バナジウム市場近況2025#1 安値横ばい、新旧正月の谷間で様子見
2025年1月初めまでのバナジウム価格は安値圏で横ばい。欧米をはじめとする海外でクリスマスから新年の休暇シーズンだった一方、中国をはじめとするアジア圏では2月初めから春節(旧正月)の連休に入る。新旧正月の連休の谷間で、積極的な取引を手控えるムードとなっている。
バナジウムは主に鉄鋼の添加剤として使用され、生産・使用ともに中国が多い。その中国の国家統計局が1月9日に発表した2024年通年の卸売物価指数(PPI)は前年比2.2%下落した。12月単月では2.3%の下落で、下落は27カ月連続となった。
中国の2024年のPPIを詳しく見ると、生産材料の卸売指数は下落率が3%を下回る月も多いなど、PPI全体に比べても振るわなかった。鉄鋼の卸売価格は2024年通年で4.3%、建築材料も5.7%それぞれ値下がりした。鉄鋼の主要用途である不動産向け需要が戻らず、バナジウム価格にも下押し圧力となっている。
中国の生産財卸売価格の推移
中国の産業別PPI
(出所:いずれも中国国家統計局)
■五酸化バナジウムは12月下旬から横ばい、フェロバナジウムは1か月動きなし
過去3か月間の五酸化バナジウム価格の推移(V205 fob China)($/lb Vo205)
五酸化バナジウムは2024年12月19日に仲値$4.58/lbを付け、年をまたいでも同水準で推移している。中長期では過去2年間に渡りじり安で、水準としては2016年秋以来の安値圏で推移している。
過去3か月間のフェロバナジウム価格の推移(V78%min US$/kg EU)($/kg)
鉄鋼向けのフェロバナジウムは2024年12月6日に仲値$25.15/kgを付け、1か月以上動きがない。同年9月以来の安値だが、中長期の水準としては2022年3月の$60超えをピークに、じりじりと下落傾向にある。
Topics
1月6日
オーストラリア鉱業大手のQEMは1月6日、自社ホームページ上で、同社がクイーンズランド州で手掛けるジュリアクリーク・バナジウム・エネルギープロジェクトが、州政府により環境保護事業として認められたと発表した。豪政府による重要鉱物プロジェクトにリスト入りする可能性が出てきたという。
プレスリリース: Investor Centre
12月24日
東洋エンジニアリング(TOYO)は、「マレーシア子会社が、素材大手の太陽鉱工のマレーシア子会社から使用済み触媒リサイクル設備の建築事業を請け負った」と発表した。

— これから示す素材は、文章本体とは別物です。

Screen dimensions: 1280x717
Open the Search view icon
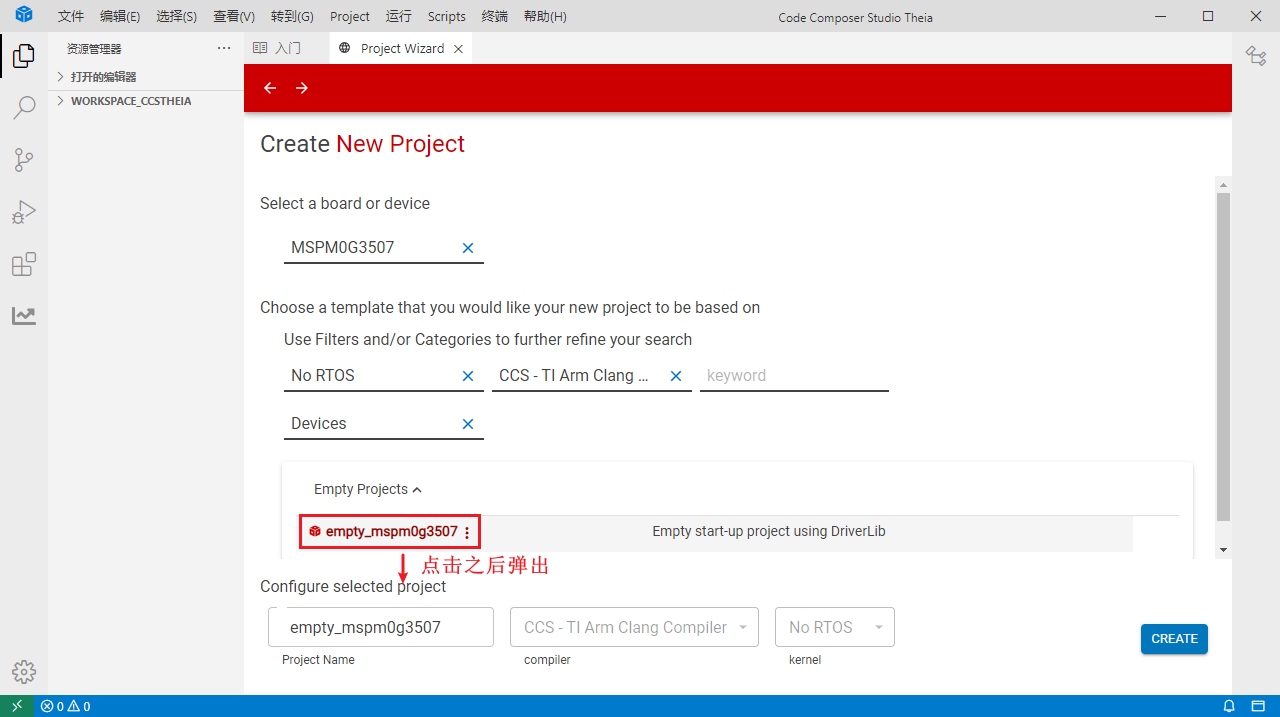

関連記事: 太陽鉱工、マレーシアに触媒リサイクル工場 モリブデンとバナジウム回収、日本へ輸出 | MIRU
12月18日
出光興産はオーストラリアの関連企業を通じ、同国でバナジウム鉱山の開発・バナジウム電解液の製造を推進するヴェッコ(Vecco Group Pty Ltd、本社:ブリスベン)の持株比率を51%へ引き上げると発表した。